Our integration supports the following, and more:

  • Import and sync Snowflake Roles and Securable Objects into Opal
  • View granular Privileges granted to each user and Role
  • Manage access to Snowflake Roles and Securable Objects
  • Perform User Access Reviews (UAR) assigning managers or group admins to periodically review users with access to Snowflake Roles
  • Audit Event logs for any access changes on managed Snowflake Resources
  • Request JIT time-bound access enabling end users to self-service access requests to Snowflake Roles

For more information on the feature set, check out our Opal Snowflake Integration blog !


ℹ️

Note for Additional Support

There is a limit to 10,000 users, roles, databases, schemas, and tables each.
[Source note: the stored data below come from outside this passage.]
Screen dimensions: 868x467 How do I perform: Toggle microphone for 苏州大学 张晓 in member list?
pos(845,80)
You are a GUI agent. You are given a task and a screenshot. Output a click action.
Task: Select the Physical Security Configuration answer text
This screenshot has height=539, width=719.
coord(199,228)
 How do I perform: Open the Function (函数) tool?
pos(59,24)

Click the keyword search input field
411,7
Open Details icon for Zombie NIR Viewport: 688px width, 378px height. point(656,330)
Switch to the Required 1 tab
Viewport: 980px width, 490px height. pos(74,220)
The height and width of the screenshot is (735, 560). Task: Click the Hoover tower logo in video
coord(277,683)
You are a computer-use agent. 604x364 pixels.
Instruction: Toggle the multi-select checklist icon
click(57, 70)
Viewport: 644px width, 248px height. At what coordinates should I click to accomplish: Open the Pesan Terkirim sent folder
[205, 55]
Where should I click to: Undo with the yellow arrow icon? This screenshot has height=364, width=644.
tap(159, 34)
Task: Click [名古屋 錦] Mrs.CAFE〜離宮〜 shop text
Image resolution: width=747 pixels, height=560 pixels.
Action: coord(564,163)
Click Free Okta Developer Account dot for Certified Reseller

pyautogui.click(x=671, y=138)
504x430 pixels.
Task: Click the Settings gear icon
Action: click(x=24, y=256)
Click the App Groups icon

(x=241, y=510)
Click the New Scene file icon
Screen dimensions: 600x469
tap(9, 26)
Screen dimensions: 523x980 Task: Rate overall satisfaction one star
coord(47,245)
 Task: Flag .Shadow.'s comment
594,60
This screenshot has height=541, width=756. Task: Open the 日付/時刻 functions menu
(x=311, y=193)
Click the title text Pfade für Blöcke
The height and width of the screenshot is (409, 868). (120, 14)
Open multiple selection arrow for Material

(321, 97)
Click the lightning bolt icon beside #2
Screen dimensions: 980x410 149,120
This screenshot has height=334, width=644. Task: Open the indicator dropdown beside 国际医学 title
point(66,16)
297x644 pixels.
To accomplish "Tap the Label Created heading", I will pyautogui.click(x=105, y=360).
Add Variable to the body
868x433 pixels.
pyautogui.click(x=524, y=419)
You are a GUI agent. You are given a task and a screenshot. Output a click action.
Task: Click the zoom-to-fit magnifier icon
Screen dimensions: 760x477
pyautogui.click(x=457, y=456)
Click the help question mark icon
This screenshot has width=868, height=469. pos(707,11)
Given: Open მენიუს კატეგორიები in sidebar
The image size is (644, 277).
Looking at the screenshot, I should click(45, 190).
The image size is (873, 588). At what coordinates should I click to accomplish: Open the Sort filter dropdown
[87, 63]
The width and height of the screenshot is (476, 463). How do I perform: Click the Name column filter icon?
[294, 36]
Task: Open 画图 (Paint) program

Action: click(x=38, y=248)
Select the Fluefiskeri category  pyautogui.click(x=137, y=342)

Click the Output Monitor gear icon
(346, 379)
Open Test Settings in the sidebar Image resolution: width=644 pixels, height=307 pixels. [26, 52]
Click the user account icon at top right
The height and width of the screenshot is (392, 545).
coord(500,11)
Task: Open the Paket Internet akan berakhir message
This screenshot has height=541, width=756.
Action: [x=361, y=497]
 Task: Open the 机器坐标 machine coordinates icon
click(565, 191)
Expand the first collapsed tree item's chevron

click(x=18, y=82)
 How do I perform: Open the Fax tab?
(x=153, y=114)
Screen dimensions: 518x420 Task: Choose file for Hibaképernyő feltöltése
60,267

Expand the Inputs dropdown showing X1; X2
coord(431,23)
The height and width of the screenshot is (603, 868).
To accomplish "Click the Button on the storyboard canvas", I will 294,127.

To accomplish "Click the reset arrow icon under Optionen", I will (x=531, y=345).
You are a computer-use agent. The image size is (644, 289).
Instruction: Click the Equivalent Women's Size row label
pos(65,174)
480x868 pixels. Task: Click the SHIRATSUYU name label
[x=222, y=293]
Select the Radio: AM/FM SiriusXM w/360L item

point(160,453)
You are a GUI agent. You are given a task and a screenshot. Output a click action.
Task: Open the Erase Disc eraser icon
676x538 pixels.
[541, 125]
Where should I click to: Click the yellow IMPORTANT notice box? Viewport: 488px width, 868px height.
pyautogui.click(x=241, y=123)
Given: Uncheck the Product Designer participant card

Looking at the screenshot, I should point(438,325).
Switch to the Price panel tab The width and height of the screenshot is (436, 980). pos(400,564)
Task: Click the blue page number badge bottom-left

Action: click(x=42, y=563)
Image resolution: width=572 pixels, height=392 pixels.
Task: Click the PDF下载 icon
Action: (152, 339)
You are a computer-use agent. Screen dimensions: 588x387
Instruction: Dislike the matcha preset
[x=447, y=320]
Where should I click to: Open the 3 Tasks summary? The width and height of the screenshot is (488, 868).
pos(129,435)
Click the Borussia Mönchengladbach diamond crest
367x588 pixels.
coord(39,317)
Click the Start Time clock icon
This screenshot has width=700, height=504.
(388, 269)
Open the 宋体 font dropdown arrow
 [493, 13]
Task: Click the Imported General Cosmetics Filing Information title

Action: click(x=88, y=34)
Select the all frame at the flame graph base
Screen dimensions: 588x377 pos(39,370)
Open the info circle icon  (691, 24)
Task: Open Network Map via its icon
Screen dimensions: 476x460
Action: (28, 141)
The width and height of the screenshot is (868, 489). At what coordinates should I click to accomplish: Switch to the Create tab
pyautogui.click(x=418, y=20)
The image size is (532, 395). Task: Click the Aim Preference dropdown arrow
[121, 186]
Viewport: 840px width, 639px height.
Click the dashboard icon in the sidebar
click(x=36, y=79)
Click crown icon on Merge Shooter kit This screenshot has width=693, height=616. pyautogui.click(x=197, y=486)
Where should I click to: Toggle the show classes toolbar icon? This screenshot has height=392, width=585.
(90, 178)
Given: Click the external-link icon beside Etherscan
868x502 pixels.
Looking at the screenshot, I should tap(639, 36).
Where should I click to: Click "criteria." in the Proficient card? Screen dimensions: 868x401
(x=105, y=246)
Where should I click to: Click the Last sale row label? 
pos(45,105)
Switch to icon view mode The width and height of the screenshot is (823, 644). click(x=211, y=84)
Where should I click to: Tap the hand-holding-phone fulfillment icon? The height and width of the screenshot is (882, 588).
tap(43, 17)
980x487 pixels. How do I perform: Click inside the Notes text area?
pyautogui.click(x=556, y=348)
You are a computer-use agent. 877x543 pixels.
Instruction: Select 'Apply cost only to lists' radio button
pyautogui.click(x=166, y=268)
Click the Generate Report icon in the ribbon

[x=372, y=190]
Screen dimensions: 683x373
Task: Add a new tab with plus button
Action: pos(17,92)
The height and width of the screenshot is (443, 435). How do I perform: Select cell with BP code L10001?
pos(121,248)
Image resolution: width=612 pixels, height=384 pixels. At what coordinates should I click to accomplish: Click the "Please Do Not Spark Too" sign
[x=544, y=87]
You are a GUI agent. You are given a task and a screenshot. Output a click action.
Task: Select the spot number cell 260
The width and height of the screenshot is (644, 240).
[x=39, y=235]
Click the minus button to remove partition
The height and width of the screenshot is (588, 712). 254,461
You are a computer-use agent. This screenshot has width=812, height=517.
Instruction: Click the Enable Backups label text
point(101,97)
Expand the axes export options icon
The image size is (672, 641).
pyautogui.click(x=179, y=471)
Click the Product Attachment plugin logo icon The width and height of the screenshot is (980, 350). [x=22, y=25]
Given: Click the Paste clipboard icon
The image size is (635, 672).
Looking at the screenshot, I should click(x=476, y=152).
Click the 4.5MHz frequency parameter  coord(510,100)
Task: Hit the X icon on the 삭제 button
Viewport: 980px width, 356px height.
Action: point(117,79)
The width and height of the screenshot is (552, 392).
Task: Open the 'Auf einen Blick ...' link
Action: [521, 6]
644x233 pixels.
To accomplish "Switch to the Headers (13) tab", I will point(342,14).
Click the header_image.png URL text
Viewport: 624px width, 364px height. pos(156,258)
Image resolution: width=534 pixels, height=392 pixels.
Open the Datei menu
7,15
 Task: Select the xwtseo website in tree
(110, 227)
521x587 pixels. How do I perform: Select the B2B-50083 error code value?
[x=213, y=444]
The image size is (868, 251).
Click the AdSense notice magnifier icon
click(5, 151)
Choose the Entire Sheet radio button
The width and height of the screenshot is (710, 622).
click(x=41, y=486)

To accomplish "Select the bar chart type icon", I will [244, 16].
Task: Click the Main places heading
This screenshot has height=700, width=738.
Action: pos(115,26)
If you would like to increase this, please reach out to [email protected]

Getting started

Step 1: Configure your Snowflake Service Account

In order for Opal to manage access to your Snowflake Roles, you must first configure a Snowflake User that uses key pair authentication. Within Snowflake,

  1. Create a public/private key pair. Follow Snowflake’s Key Pair Authentication instructions.
  2. Create a Snowflake User and Role in Snowflake. You can use the below script as a sample:
USE ROLE ACCOUNTADMIN; 

CREATE ROLE OPALSERVICE COMMENT = 'This role is for the Opal Snowflake integration and should not be modified';

--  Allow role to update a user/role's grants
GRANT MANAGE GRANTS ON ACCOUNT TO ROLE OPALSERVICE;
-- Allow role to view query history for usage insights
GRANT DATABASE ROLE SNOWFLAKE.GOVERNANCE_VIEWER TO ROLE OPALSERVICE;

-- Add to the Role Hierarchy as recommended by Snowflake
GRANT ROLE OPALSERVICE TO ROLE SECURITYADMIN;

-- Grant warehouse to role
-- <Warehouse name> should be replaced with your warehouse
GRANT USAGE ON WAREHOUSE <Warehouse name> TO ROLE OPALSERVICE;

-- Create the service account
CREATE USER OPALADMIN
    DEFAULT_ROLE = 'OPALSERVICE'
    DEFAULT_WAREHOUSE = '<Warehouse name>'
    -- Replace <Public key> with the value from the previous step
    RSA_PUBLIC_KEY = '<Public key>'
    COMMENT = 'Service account used by Opal Security to sync user roles';

-- Grant the role to the service account
GRANT ROLE OPALSERVICE TO USER OPALADMIN;

Step 2: Fill out Opal form to Connect to Snowflake

In Opal, head to the "Catalog" page, click the "+App" button on the top right, and select the Snowflake tile. Fill in the details of your Snowflake configuration. You will need the following information:

  • Organization
  • Account
  • Locator
  • Account identifier
  • Snowflake URL
  • Public key
  • Private key
  • Private key password

You may reference Snowflake's documentation for help finding the above details.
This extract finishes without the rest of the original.